Last Friday marked 28 weeks! Picture was taken on Sunday.
It's been a very emotional few weeks. The modified bedrest/limitations on what I can do is really hard. I'm use to being on the go and doing what I want to do so not being able to do the things I'm use to or want to, is very difficult.
I usally know what my limitations are but sometimes I think I can do more and then I end up in a lot of pain and uncomfortableness.
I feel bad that I can't do more around the house, but especially that I can't do more with Matthew. There's so much I want to do with him, especially with summer almost here!

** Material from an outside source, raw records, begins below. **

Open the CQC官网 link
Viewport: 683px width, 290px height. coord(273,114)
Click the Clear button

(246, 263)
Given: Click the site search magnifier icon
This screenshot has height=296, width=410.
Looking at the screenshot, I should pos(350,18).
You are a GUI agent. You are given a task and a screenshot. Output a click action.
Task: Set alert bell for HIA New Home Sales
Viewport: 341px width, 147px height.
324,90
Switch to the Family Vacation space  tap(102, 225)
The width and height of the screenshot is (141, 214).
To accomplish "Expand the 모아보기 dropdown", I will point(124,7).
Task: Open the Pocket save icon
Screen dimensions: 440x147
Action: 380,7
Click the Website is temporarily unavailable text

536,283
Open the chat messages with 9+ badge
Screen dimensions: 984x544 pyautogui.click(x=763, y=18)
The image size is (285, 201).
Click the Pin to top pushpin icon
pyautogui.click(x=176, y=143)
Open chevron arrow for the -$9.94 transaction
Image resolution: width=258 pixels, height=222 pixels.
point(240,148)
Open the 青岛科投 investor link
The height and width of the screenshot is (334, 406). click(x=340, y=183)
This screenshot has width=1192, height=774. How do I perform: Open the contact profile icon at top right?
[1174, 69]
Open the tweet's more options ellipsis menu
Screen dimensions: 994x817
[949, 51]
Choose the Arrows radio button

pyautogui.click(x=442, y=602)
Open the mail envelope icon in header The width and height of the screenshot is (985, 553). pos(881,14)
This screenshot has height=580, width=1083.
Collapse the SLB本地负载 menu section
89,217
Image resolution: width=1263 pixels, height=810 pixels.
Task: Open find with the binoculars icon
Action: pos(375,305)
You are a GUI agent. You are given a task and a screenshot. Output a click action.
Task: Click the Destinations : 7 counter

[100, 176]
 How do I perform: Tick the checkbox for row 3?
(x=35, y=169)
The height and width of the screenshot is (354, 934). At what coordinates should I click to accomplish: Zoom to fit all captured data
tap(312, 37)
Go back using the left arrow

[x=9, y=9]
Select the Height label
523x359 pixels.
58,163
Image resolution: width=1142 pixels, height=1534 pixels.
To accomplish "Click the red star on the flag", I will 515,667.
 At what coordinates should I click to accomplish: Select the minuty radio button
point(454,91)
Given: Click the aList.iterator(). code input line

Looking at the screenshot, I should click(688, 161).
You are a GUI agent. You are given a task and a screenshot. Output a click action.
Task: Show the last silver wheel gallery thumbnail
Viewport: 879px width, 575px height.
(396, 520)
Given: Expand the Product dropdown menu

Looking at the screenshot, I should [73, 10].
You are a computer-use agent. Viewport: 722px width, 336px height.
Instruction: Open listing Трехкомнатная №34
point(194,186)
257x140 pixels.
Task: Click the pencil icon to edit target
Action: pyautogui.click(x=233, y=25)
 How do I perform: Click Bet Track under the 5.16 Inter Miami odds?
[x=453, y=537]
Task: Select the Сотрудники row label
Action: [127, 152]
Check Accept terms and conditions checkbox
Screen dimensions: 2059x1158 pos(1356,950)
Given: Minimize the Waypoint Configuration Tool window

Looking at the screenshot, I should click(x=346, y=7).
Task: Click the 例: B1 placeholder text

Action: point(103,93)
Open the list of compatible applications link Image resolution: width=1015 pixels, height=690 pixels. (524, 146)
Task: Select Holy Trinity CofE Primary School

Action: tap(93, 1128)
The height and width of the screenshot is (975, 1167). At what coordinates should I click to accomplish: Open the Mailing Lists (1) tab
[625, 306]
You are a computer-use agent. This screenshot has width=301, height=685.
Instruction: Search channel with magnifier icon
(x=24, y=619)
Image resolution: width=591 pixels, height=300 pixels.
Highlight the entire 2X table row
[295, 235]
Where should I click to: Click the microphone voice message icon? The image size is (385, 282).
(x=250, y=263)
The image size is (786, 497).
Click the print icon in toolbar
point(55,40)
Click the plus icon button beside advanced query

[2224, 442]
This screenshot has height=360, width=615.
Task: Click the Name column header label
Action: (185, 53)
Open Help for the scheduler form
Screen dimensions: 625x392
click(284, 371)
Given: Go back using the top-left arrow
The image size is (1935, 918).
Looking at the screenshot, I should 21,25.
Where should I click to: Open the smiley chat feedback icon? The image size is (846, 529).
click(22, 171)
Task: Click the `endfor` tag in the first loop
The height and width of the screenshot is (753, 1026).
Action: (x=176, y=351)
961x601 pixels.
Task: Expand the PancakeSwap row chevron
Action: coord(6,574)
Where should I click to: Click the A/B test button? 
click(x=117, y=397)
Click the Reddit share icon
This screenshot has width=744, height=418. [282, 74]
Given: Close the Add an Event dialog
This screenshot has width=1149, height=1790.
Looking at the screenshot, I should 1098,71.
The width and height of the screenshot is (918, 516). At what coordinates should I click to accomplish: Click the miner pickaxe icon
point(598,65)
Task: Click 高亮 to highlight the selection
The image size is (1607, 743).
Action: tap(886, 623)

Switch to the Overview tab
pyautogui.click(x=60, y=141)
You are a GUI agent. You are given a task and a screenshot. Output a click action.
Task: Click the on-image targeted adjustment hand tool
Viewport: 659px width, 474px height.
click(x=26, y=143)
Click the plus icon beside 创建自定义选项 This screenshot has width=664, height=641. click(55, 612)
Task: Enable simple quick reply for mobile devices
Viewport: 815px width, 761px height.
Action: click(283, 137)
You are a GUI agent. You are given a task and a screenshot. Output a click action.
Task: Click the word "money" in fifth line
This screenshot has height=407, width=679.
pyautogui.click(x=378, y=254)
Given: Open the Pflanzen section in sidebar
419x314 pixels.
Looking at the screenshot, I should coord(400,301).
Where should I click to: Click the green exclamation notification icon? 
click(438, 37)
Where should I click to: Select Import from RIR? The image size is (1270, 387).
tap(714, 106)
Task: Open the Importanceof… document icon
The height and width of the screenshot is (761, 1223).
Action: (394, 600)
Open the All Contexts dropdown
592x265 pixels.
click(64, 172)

I feel bad that my husband has to take on so much more. And he does it without complaining! I just want him to have a day off where he can relax and not have to worry about doing things around the house or entertaining Matthew all day.
I've been feeling like bad mother and wife. But I know that this is only temporary. My primary job right now is to make sure baby keeps growing inside! I have to remind myself that SHE is joy that will come out of all this.
Okay, pity party over. This too shall pass.
28 weeks down, 10 more weeks to go (ideally)!
6 comments:
You look GREAT! And I know it must be frustrating to limit what you're doing, but you are right- keeping that baby healthy IS your most important job right now! This is an opportunity to be thankful for your sweet hubby and countdown the days until you get to meet your sweet baby girl! That being said though, every pregnant person needs their venting moments, so I don't blame you one bit for being discouraged by the limitations! Hang in there mama!
You look fantastic! I know you feel like a bad mom, but really as time goes on and baby girl gets here, it will feel like a blip of time that you couldn't get up and do stuff with Matthew. And he's still little enough he won't remember and even if he was old enough, he'd understand that you aren't doing it on purpose.
Hang in there!
Hey, you have gotten this far--she's almost here...just keep doing what you can and remembering that it will be worth it.
I can't imagine how frustrating that is! You can do this, though, and soon it will be a memory!
I can feel your pain. I was just on bedrest for 5 days at the beginning of both of my pregnancies and I was so tired of just taking it easy. But in the end it's worth it. ONly 10 more weeks to go, you got this!
You can do this, and I understand just how hard it is to want to be doing things, and seeing all that you aren't doing. But you are doing the {one of the} MOST IMPORTANT job....growing that sweet little girl!